Le karst est un type de réservoir souterrain qui se forme dans les massifs calcaires grâce des processus d’érosion de la roche par la pluie. Au fil du temps, ce processus façonne un réseau de fractures de plus en plus profondes qui finissent par former de véritables galeries souterraines, pouvant s’étendre sur plusieurs dizaines de kilomètres. L’eau s’y engouffre, circule et se stocke, constituant ainsi un ou plusieurs aquifères karstiques qui peuvent être exploités pour l’eau potable. À mesure que les cours d’eau creusent les vallées en surface, la circulation souterraine s’enfonce vers des niveaux toujours plus profonds, laissant les anciennes galeries à sec. Ce sont ces réseaux asséchés, dits « fossiles », que les spéléologues peuvent aujourd’hui explorer.

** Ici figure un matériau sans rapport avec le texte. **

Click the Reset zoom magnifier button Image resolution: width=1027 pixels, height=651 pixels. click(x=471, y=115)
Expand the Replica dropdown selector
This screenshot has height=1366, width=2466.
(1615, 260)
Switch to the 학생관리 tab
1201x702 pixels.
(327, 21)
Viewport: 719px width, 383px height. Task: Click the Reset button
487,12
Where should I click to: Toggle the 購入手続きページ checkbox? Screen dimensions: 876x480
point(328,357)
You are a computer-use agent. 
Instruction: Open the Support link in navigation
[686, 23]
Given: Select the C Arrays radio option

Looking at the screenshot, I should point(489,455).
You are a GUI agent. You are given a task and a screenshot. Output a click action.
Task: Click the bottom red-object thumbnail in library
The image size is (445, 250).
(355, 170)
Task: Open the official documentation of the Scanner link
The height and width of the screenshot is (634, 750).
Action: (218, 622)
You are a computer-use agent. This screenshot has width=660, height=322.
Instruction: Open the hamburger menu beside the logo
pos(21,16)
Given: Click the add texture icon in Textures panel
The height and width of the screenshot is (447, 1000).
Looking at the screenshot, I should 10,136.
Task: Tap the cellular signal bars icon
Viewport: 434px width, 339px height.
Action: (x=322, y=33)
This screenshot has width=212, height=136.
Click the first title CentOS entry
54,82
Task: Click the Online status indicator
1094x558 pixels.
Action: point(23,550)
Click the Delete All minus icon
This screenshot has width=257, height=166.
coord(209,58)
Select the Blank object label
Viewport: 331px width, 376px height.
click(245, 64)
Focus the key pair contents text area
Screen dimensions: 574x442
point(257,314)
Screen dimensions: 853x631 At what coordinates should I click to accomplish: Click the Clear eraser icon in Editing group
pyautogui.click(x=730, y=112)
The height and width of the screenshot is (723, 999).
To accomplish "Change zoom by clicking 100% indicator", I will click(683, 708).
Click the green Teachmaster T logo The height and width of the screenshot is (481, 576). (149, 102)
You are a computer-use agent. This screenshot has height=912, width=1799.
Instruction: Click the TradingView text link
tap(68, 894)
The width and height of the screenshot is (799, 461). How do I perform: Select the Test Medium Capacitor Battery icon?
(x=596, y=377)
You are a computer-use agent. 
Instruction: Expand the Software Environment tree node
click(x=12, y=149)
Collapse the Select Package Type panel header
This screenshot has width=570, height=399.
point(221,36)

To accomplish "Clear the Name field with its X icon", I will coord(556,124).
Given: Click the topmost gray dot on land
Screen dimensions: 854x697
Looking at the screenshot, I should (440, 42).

Dans ce système, l’eau circule rapidement à travers les galeries, ce qui permet de disposer de volumes parfois importants mais très variables selon les épisodes de pluie. Ce fonctionnement irrégulier rend cette ressource plus vulnérable aux pollutions de surface et son exploitation plus complexe à maîtriser.
D’autres formations karstiques, plus modestes, existent dans le département. C’est le cas près de Villefranche-de-Conflent, dans la vallée de la Têt, où l’eau souterraine est étroitement liée aux cours d’eau de surface, ou encore du côté de Corbère-les-Cabanes, en bordure du massif des Aspres.